[Data in this exercise — start]
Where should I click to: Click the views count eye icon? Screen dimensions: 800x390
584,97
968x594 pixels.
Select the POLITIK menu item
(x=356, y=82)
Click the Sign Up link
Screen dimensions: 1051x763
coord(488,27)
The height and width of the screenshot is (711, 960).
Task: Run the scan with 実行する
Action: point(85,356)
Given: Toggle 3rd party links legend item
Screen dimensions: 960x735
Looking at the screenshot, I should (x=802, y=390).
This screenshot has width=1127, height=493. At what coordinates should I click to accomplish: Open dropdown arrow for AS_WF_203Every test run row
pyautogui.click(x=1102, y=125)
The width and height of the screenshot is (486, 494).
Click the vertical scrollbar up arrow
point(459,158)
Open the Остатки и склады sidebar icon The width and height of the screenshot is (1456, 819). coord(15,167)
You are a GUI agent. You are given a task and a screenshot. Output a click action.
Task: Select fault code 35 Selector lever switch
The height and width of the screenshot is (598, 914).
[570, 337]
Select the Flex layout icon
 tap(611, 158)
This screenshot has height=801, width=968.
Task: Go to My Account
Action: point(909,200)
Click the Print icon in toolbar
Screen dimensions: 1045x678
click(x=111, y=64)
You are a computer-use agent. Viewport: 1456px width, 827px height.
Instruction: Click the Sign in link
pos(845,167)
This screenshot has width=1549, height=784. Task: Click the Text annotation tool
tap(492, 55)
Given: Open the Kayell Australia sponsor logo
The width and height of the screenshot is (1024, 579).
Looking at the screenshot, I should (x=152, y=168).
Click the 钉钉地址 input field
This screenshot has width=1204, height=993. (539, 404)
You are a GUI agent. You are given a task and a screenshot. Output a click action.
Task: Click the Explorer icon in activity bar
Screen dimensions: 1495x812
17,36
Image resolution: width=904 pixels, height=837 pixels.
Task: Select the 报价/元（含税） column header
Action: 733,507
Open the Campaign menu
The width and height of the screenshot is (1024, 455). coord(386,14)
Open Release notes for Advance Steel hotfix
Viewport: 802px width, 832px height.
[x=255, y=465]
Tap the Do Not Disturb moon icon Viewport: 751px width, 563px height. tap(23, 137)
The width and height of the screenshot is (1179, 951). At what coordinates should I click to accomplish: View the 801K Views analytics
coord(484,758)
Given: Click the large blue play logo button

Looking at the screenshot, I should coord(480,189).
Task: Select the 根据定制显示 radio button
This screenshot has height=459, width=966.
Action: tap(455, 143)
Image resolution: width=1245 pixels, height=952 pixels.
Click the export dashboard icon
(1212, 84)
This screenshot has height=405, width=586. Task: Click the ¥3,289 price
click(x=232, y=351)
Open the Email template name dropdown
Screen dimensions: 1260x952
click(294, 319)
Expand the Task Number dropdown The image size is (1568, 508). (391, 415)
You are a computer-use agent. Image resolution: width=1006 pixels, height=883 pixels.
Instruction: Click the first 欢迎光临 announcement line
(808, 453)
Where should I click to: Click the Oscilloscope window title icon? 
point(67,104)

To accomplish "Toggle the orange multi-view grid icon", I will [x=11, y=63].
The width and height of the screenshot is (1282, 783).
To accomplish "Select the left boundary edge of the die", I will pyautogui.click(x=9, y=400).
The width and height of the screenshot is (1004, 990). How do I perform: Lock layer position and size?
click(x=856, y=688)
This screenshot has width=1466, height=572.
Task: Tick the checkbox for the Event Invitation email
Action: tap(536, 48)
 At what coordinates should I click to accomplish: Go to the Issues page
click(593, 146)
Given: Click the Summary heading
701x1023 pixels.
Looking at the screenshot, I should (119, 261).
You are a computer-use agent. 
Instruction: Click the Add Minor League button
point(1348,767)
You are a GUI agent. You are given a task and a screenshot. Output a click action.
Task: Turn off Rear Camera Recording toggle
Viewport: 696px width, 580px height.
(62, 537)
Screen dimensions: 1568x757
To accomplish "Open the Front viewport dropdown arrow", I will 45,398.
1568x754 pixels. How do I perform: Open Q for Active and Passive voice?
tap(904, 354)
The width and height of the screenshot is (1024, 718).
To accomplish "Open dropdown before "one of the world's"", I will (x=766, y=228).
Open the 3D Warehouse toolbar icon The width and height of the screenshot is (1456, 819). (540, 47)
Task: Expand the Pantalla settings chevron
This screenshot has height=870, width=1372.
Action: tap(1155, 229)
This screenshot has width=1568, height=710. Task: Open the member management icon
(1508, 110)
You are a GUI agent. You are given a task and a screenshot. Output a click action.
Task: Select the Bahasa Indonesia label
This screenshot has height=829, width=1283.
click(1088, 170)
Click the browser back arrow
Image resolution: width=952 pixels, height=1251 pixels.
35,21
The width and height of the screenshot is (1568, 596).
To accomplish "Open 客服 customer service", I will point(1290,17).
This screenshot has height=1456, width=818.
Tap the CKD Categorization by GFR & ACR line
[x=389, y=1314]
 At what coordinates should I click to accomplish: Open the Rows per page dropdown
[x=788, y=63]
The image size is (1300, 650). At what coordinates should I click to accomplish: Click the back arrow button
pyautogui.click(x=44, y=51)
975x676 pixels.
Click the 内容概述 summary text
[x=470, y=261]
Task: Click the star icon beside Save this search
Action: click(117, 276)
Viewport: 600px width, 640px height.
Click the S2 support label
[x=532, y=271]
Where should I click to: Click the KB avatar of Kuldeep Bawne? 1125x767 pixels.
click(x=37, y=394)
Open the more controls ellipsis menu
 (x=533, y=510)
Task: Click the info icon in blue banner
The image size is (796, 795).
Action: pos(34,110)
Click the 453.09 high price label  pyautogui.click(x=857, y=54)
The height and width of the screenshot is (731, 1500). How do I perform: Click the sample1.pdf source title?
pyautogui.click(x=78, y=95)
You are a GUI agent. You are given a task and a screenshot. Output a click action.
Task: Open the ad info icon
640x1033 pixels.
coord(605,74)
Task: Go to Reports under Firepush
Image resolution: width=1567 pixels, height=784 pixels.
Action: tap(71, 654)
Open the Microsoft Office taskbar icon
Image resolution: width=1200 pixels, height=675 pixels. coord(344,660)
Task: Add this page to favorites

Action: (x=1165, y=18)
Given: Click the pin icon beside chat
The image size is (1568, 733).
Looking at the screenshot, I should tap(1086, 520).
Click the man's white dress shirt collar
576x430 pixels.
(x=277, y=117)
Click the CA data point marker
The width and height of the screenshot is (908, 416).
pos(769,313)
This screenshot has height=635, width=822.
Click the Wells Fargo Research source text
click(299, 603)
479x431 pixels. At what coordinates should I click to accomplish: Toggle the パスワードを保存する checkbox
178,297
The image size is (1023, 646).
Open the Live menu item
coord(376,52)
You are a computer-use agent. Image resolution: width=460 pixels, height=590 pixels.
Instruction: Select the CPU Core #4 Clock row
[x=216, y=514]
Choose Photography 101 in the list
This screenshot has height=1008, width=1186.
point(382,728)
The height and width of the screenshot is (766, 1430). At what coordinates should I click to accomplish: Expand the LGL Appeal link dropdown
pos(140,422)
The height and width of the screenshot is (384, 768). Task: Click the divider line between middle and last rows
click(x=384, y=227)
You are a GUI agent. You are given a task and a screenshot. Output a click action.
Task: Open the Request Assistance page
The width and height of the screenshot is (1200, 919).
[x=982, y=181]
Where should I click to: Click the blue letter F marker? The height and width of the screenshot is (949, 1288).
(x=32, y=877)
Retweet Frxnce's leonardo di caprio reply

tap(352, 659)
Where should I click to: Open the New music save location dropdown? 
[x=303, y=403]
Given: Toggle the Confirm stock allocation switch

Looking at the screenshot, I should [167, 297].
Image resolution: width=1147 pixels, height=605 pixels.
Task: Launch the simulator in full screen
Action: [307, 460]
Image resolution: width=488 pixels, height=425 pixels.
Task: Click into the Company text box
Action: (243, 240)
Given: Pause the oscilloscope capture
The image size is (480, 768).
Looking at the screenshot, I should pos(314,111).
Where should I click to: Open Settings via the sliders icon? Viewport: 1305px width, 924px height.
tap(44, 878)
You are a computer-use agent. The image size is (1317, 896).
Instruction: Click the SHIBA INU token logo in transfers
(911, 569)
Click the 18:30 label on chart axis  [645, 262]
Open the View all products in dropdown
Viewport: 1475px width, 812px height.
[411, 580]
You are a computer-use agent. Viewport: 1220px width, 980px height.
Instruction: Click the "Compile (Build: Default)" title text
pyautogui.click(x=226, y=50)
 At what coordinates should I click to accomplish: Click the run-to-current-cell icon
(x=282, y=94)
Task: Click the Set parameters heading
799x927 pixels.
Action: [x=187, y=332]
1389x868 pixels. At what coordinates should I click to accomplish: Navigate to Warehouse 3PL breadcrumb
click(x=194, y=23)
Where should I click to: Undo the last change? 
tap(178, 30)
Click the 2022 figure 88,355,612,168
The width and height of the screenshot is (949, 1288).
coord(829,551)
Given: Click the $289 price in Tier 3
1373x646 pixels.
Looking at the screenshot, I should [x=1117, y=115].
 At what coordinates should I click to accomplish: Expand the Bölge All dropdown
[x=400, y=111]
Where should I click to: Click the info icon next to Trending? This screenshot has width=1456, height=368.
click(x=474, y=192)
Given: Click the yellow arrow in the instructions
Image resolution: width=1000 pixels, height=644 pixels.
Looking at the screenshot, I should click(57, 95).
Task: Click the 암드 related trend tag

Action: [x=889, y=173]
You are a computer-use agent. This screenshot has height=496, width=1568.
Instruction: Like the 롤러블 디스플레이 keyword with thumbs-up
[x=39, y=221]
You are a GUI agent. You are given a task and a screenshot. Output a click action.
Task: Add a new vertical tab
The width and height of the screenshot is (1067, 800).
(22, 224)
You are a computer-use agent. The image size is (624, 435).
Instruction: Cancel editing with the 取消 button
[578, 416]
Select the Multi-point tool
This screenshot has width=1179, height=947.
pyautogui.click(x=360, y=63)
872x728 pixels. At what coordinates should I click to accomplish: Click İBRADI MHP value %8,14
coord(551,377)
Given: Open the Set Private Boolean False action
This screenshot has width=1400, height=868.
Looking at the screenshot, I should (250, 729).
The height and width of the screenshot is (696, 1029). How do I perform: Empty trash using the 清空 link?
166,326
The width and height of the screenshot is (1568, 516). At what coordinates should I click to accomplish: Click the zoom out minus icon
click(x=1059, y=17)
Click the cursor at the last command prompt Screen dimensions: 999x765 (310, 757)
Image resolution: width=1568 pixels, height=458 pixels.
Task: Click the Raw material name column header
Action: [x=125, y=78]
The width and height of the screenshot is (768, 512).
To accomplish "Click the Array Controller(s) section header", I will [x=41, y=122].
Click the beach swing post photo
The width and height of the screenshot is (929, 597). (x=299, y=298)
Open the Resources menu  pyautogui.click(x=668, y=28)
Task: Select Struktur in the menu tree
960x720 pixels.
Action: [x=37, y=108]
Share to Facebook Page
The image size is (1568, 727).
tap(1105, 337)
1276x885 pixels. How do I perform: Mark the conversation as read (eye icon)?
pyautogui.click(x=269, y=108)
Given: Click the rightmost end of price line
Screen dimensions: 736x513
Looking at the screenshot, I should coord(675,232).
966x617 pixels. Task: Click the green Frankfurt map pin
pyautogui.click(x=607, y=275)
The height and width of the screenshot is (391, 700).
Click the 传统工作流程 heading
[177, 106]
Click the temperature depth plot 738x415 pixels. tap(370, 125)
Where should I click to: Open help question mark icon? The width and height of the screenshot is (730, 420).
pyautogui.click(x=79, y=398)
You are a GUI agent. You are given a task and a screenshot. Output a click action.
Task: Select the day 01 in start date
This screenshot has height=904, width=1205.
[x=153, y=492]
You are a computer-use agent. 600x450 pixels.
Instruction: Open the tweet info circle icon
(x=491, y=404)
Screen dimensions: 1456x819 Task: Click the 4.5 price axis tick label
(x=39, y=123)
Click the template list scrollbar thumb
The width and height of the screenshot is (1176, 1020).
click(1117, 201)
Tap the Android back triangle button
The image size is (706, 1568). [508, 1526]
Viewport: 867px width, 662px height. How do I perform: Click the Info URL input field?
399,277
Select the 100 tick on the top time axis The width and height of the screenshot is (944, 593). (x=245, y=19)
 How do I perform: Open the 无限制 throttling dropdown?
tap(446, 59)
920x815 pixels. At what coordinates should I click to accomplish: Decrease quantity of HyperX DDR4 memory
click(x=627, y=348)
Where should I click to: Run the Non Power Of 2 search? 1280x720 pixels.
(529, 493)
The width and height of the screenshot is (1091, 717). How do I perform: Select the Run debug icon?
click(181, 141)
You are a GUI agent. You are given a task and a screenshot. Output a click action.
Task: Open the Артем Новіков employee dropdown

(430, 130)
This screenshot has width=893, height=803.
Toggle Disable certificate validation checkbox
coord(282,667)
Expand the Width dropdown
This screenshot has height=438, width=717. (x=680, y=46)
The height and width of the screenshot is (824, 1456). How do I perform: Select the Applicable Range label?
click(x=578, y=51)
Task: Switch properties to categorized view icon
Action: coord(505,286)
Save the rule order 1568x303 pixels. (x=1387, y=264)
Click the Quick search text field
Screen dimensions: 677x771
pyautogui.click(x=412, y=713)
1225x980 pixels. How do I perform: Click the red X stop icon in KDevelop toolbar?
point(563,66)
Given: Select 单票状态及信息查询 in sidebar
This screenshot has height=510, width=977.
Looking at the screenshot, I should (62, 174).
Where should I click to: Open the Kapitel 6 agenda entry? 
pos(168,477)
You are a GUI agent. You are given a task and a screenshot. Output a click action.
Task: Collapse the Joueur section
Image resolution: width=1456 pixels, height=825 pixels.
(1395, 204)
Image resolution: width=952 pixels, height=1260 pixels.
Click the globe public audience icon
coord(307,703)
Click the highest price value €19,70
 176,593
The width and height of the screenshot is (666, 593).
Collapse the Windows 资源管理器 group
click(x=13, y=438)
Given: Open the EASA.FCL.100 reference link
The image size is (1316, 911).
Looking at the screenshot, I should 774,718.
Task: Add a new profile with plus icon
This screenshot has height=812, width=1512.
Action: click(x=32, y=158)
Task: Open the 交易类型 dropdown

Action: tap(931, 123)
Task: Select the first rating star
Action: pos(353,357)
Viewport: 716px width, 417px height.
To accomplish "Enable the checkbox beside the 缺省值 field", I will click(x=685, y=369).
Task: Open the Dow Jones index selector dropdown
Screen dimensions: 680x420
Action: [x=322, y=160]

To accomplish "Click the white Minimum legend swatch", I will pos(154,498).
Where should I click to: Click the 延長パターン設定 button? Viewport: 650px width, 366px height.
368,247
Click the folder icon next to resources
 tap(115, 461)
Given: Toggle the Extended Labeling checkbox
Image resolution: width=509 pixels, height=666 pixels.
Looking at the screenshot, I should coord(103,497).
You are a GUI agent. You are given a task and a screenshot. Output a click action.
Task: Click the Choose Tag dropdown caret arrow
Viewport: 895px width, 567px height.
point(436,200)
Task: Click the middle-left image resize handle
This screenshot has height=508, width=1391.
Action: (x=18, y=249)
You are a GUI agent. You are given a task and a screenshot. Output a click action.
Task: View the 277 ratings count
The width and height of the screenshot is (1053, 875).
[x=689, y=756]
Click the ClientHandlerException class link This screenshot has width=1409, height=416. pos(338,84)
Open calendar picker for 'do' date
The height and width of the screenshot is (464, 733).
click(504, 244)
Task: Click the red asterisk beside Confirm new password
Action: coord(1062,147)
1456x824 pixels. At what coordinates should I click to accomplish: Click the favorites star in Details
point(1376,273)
[Data in this exercise — finish]
_Exercise aim_
Each line of the listing above that contains the word "white" is to be copied.

_Reply to the exercise_
Click the man's white dress shirt collar
To accomplish "Click the white Minimum legend swatch", I will pos(154,498).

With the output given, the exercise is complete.